How to Keep a Log of Your Reef Aquarium
Keeping an accurate, consistent log of your reef aquarium is something everyone in the hobby should do. It’s one of the simplest steps you can take to help ensure the health of your reef system over a long term, as it doesn’t cost any money, and doesn’t take very long.
There are 4 basic ways to obtain information for a log about your reef system.
This comprises of a series pictures which have been taken at a regular interval, to show the progression of the tank. It’s recommended to try and maintain a consistent point of view when taking the pictures. This is usually best accomplished by using a tripod, and taking note of the camera’s height and the tripod’s distance from the tank. It’s also a good idea to use the same zoom level and aperture settings between shots, and make sure the picture you take is a “full tank shot”-a picture where your entire tank is in-frame. Using the same light settings (especially if you have LED’s) in each picture is also important, because we all know a tank can completely transform under different spectrums and mixtures of lighting. The only time this isn’t feasible is when you’re upgrading your lights. This makes the pictures you’ve taken previously a very valuable resource to compare coral growth, and any positive or negative effects the new lighting may have. Taking the picture at or around the same time every day (usually best during the "peak" of whatever your lighting period is,to display similar polyp extension in all your photos. On that note it’s also a great idea to take a picture of all new coral additions to the tank, so you can monitor their growth/health over time. The interval between ‘full tank shots’ will vary between hobbyists, however most would agree that one picture every 2-4 weeks would be optimal to display the growth and progression of your tank. Sometimes it’s difficult for us to see changes in our tanks because we look at the tank so often. Being able to reference and compare pictures over time allows us to quantify these progressions much better than our memory serves us! It can be a tremendous feeling of accomplishment and satisfaction to see the progression your tank makes, and it’s also a great thing to show to others… so get out that camera and start taking pictures!
- Electronic data-logging
These are data logs which have been created by an aquarium controller (like an apex aquacontoller, reef keeper lite, ghl profilux). The most common water parameters recorded by these units are temperature, ph, salinity and ORP. Commonly, the software included with the controller will allow you to graph certain parameters to better visualize any changes or fluctuations. these logs are not commonly recorded long term, so their values should be included when your making your own log
An observational log is another useful way to document your reef aquarium, and include things for which a test kit may not exist, although will still be useful to document.
Examples of useful observations to write down about your reef tank would be:
- the appearance, or disappearance of an algae or bacterial bloom,
- when a new addition to the tank has been made,
- if you noticed that a coral wasn’t looking very happy,
- when you started feeding a new kind of food,
- the date you began/changed your dosing regimen,
- when you deep clean (vinegar soak) your equipment,
- Anything else you feel might be worth remembering down the road!
- Water Parameter testsMost hobbyists combine their observational log and water parameter log into the same location.
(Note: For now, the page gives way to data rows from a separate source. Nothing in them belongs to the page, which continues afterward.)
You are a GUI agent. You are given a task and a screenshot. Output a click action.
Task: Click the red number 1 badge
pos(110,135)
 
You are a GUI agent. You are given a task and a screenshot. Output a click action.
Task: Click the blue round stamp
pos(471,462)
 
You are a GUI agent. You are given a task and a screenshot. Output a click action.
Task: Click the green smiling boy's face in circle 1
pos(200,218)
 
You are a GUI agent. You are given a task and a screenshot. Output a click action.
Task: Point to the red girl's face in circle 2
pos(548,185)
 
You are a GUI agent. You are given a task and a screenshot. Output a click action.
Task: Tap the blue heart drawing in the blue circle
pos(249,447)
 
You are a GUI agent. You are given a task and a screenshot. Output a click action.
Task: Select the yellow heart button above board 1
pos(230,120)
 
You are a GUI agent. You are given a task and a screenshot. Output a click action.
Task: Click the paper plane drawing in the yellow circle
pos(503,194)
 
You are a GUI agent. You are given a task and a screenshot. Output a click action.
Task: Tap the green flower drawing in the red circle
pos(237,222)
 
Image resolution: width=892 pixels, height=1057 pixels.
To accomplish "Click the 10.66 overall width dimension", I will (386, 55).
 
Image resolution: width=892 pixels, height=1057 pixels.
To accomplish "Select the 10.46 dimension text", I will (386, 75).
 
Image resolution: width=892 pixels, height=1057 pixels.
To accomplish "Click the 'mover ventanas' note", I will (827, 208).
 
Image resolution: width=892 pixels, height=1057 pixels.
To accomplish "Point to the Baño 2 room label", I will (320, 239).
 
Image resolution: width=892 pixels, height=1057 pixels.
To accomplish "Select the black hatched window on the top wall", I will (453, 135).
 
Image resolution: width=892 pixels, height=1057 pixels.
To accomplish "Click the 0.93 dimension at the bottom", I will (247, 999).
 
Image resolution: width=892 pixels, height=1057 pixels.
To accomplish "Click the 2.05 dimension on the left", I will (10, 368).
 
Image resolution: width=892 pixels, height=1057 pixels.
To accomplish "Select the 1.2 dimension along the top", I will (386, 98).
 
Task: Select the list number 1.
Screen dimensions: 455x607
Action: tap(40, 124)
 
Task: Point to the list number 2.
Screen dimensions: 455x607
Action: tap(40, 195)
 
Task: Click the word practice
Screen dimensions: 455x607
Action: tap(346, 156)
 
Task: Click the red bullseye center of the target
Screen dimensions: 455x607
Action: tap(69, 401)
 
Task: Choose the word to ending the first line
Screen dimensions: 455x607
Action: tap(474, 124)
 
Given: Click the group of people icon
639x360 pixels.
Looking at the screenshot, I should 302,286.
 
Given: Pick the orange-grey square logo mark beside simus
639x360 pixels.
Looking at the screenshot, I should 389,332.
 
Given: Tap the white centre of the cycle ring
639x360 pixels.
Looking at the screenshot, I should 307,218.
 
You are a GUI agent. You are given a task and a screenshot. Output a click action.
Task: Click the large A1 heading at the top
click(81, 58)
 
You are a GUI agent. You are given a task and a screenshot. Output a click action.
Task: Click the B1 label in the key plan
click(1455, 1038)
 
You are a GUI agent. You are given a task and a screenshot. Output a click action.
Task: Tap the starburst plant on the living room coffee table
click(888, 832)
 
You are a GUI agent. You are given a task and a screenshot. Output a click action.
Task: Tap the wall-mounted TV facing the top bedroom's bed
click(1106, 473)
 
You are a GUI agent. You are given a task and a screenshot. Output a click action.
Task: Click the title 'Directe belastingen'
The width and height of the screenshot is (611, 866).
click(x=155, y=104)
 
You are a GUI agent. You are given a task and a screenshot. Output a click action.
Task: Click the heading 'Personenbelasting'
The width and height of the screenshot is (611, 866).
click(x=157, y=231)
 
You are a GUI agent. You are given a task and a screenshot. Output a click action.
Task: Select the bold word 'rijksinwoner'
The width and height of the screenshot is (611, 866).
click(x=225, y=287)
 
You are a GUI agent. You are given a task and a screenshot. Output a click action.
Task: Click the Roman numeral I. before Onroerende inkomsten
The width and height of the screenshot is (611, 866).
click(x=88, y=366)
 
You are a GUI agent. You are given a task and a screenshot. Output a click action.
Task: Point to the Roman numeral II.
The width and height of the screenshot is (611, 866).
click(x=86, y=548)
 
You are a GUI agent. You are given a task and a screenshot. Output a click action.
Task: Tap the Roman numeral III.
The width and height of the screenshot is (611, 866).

Water parameters (water quality) is arguably the most important single aspect of our hobby. Most of us own test kits for a variety of water parameters, and use them regularly. After performing these tests, it only takes a few more seconds to record these results. We strive to maintain very consistent water parameters, as it’s widely agreed that it plays a crucial role in proper animal husbandry. Recording these results and being able to view them over a given period of time allows you to ‘magnify’ any fluctuations in water parameters.
Common ways of recording this data would be:
- Paper notebook
- Paper calendar
- Electronic calendar
- Electronic spreadsheet
Most would agree that an electronic spreadsheet is the best means of chronicling your aquarium data. It allows you to very easily keep all your data neat, easy to read and access. You have unlimited space, and can easily backup your data (Store it in at least 3 places!) You can start simple by recording data, and add more complex bells and whistles like graphs for the data points you've recorded like your ph or temperature levels. There are templates you can find online which have a lot of the work done for you… Although, the best possible type of log is the one you’ll use! The log is no good if it’s empty! So pick whichever method you’re most comfortable with, as that’s the one you’re most likely to stick with and use over the long term.
To wrap everything up, keeping a consistent, accurate log of your reef aquarium is a very useful for more reasons than I could probably list, but here are a few major ones. If (and when) a problem arises, you have somewhere to go. You’ll have information from previous tests to be able to compare against whatever your current crisis involves. You'll know when you bought that fish, or when was the last time you 'really' cleaned your skimmer, how many heads your hammer coral started out as... You will also be able to provide a lot more information, faster, and easier (just cut and paste!) to anybody online who may be trying to help you.
Now, go…. start filling out your spreadsheet…. Setup your camera for your first bi-weekly full tank shot… The benefits far outweigh the time it’ll take to do, I promise!